As Serge Belamant of NET1 discovered when expressing a callous disregard for the problems of his biggest customer and millions of grant recipients; arguably acting purely on conventional business principles and shareholder interest. He not only unleashed a PR nightmare for himself and the company, but invited the pique of one of his biggest shareholders. And now his departure pay-out raises the critical question: can good governance be served when people are rewarded handsomely for non-compliance? (See Moneyweb article here.)
That applies to the unfortunate, much maligned figure of Brian Molefe, former retired/AWOL/fired GCEO of Eskom. For a moment he seemed to have done the right thing back in November of last year when he “stepped down in the interest of good governance.” Until, of course, it became clear that conscience can be considerably eased by a R30 million pay-out and then later that the stepping down was none such. He could have reinforced his “good governance” act if he refused the pay-out (or most of it) and any invitation to return, but now scuttles any interpretation of noble intent by running to the labour court.

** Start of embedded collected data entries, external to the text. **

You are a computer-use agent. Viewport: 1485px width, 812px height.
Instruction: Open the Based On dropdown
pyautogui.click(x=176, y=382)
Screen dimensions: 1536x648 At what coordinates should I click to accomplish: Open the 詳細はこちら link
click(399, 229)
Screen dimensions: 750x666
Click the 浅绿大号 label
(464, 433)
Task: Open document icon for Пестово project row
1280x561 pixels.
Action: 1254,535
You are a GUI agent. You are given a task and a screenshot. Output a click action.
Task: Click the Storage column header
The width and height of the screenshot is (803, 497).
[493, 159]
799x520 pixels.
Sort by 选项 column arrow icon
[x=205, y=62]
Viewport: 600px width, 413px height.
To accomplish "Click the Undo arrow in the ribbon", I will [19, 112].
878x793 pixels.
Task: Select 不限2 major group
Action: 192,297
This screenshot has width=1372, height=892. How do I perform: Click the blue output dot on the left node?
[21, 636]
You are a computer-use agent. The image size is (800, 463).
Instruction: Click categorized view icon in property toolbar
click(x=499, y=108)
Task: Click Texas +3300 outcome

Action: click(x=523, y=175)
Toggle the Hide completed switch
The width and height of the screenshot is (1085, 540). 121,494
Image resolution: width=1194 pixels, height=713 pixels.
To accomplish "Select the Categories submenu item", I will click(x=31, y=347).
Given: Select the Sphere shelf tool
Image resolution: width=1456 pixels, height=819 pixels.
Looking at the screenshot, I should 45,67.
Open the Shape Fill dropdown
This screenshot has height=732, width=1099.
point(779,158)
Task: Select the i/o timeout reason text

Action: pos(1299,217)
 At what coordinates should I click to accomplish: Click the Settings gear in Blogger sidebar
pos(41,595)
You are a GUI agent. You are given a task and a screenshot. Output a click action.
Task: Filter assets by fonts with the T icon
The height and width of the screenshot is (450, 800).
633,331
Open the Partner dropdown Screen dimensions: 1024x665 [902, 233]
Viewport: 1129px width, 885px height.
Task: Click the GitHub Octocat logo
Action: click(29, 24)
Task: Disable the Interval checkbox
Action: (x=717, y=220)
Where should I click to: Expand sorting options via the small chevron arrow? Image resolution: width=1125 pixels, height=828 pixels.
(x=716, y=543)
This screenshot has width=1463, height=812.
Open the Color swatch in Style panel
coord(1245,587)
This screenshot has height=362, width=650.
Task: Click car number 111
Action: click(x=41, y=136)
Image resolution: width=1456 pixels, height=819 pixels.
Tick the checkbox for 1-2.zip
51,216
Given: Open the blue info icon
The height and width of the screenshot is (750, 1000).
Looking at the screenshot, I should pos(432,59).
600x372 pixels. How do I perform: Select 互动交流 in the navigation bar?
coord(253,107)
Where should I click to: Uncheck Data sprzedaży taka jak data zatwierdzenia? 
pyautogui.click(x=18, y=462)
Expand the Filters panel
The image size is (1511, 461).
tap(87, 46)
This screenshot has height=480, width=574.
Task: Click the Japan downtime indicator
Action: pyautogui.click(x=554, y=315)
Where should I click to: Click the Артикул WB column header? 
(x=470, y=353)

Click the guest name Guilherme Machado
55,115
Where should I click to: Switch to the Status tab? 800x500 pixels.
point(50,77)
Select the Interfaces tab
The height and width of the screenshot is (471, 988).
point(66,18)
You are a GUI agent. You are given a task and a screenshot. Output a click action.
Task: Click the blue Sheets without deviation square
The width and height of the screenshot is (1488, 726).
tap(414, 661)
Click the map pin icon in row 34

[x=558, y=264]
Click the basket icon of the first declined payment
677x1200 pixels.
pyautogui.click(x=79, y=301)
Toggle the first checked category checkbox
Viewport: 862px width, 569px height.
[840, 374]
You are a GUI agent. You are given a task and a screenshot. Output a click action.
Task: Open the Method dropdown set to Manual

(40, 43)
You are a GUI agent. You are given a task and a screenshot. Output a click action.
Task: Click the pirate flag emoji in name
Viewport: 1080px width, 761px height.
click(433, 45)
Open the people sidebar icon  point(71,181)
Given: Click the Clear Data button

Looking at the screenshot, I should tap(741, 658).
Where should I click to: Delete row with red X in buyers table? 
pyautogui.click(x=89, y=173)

The overriding role of conscience over contract was movingly championed by former Finance Minister Pravin Gordhan, when he spoke at the parliamentary enquiry into Eskom and accused some leaders of not only acting out of blatant self-gain, but simply not caring whether they were seen to be doing so. Few could not have been stirred by his appealing to their conscience, an appeal he has repeated since then.
There is a point at which a position held and influence it has on others, have to stand far above the incumbent’s interests or rights. So SOE minister Lynne Brown was at best expedient by defending Molefe on the basis of “innocent until proven guilty.” When a position itself is tarnished or brought into disrepute, then in the interest not of the incumbent but of the position itself, it simply has to be vacated by that incumbent. A subsequent enquiry can at best clear his or her name, and even ensure some compensation, but a return to that position cannot be automatic.
Such a protocol will ensure a very high regard for positions of authority and a no-nonsense approach to governance and accountability. We simply cannot deny that our tolerance of political and business leadership misbehaviour is extraordinarily high compared with many other countries. Without some form of uplifting the self-accountability expectations from positions of authority, and some real pain in non-compliance, the fight against corruption is going to be extremely difficult.
Zero tolerance and an appeal to the higher order of conscience over contract have to apply equally, if not more so to accusers, investigators and social prosecutors. There is a blatant and astonishing level of hypocrisy and expediency in much of what we are witnessing, including the inordinate, often one sided petty political correctness in public discussion and social media. In the end, it does little to create effective accountability and governance, and simply creates opportunities for deflection by those scrutinised and scrutinising.
While we are witnessing a sterling job by the 4-th estate in the Gupta e-mail revelations, the information explosion and chaotic state of media has aggravated the problem. I dealt with this in my recent Moneyweb article “Believe it or not” which need not be repeated, save to say that it is a proverbial Wild West out there, proliferated with intoxicated, trigger happy gunslingers; spreading more rumour and innuendo than fact.
All of this boils down a key essence, the very glue that holds societies together, and without which they descend into anarchy. That is trust – of outsiders in the country; of people in power, and of individuals in each other.
As long as we continue to trust our neighbours, there is still hope. We saw the power of that manifest in mutual community support during the ravaging fires of the Southern Cape.